A DataLad issue was
raised about users inadvertently corrupting locked files. That led to
an example where a user could copy corrupted content over to a special
remote, and the content isn't flagged until a get
call. (A slightly
different example, based on a directory remote and without
exporttree=yes
, is included below.)
In the case of a regular remote, the copy
call would fail earlier
with
verification of content failed
failed to send content to remote
verification of content failed
failed to send content to remote
failed
git-annex: copy: 1 failed
Should something similar happen when copying or exporting to a special remote? Perhaps verification before transfer to a special remote isn't worth it, but the successful transfer surprised me given the behavior when transferring to regular remotes.

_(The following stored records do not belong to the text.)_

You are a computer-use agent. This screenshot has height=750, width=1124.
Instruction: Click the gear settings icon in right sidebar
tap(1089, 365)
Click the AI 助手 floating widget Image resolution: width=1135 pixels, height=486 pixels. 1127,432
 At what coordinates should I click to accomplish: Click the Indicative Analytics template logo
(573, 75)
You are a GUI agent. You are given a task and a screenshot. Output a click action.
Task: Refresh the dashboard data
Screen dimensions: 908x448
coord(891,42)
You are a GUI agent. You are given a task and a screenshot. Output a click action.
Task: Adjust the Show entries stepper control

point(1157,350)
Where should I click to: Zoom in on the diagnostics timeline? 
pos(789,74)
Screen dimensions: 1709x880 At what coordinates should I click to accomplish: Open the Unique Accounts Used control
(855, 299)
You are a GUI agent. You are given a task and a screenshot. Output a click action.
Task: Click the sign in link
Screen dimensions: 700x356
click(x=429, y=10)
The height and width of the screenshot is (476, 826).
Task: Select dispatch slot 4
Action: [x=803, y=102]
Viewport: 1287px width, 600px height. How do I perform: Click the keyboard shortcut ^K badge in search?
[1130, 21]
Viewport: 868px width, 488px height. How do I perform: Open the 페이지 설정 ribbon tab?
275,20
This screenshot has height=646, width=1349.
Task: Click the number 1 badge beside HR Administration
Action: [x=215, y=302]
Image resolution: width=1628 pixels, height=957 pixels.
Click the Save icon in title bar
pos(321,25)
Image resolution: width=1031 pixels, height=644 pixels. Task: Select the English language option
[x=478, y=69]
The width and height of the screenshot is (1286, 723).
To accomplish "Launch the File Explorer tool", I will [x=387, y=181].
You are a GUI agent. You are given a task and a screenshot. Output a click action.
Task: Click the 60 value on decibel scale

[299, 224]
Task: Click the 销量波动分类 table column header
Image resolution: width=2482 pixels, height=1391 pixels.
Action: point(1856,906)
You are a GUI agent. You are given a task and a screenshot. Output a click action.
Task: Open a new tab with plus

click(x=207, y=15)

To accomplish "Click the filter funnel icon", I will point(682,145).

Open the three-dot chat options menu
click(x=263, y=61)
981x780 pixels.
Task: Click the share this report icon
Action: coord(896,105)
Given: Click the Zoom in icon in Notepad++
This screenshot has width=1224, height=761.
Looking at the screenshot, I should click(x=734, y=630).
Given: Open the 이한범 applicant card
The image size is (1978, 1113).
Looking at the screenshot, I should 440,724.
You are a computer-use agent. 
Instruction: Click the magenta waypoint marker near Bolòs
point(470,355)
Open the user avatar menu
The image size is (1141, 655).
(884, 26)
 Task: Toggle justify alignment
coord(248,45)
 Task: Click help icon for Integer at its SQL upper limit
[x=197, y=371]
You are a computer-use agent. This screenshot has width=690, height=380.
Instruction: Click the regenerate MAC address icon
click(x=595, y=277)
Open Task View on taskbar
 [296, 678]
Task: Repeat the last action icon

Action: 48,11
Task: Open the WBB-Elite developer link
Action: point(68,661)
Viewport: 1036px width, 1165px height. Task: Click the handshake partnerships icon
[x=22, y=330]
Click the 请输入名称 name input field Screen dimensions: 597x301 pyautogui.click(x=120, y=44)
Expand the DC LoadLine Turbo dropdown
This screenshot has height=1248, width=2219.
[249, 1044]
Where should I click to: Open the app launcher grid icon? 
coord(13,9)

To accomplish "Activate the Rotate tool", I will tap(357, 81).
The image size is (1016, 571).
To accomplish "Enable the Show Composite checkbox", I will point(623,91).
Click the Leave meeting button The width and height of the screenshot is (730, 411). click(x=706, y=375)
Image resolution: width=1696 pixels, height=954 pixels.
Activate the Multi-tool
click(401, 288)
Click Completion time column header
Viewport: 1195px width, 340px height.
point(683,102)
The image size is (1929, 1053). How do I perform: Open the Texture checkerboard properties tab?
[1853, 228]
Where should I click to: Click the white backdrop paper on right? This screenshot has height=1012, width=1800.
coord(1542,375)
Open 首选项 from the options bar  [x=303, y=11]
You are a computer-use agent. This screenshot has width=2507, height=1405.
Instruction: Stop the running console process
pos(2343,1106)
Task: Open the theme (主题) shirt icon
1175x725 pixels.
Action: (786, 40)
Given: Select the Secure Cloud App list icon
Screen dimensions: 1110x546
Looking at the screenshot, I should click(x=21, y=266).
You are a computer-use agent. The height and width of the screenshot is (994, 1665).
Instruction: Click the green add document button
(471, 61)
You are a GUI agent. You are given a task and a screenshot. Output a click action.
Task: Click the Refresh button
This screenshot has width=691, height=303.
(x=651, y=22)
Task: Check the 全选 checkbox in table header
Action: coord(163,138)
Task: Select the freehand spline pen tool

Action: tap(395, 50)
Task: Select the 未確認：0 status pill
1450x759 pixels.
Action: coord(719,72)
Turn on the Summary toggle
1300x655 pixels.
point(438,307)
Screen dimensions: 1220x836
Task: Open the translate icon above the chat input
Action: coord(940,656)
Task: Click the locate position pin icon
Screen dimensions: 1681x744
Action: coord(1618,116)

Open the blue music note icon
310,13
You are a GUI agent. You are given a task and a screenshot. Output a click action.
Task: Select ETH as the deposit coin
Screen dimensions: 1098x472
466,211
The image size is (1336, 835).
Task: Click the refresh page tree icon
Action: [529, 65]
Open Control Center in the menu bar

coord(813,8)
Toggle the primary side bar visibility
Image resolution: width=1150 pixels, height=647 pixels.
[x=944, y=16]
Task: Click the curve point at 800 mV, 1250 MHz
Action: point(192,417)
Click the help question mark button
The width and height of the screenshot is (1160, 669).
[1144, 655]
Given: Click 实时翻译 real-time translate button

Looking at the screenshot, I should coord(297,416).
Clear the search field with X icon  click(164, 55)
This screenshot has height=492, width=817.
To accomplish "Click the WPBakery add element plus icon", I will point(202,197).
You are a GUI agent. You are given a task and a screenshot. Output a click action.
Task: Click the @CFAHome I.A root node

cd "$(mktemp -d "${TMPDIR:-/tmp}"/dl-XXXXXXX)"
mkdir d
git init a
(
cd a
git annex init
echo one >one
git annex add one
git commit -mone
one_resolved=$(readlink -f one)
chmod +w $one_resolved
echo more >>$one_resolved
chmod -w $one_resolved
git annex initremote d type=directory directory="$PWD"/../d encryption=none
git annex copy --to=d
git annex drop one
git annex get one
)
[...]
copy one (to d...)
ok
(recording state in git...)
drop one ok
(recording state in git...)
get one (from d...)
verification of content failed
Unable to access these remotes: d
Try making some of these repositories available:
e6878750-3a21-4ae9-b9ae-a241f17176a4 -- [d]
failed
git-annex: get: 1 failed
This would especially make sense when sending files to a trusted special remote, where the file may be the only copy. Maybe, set the mtime of all files (and directories) in .git/annex/objects to some sentinel value after they're written, then check if the mtime still has that value before sending the file elsewhere?
If a special remote supports named pipes, the verification could be done on-the-fly as the file is streamed to the remote.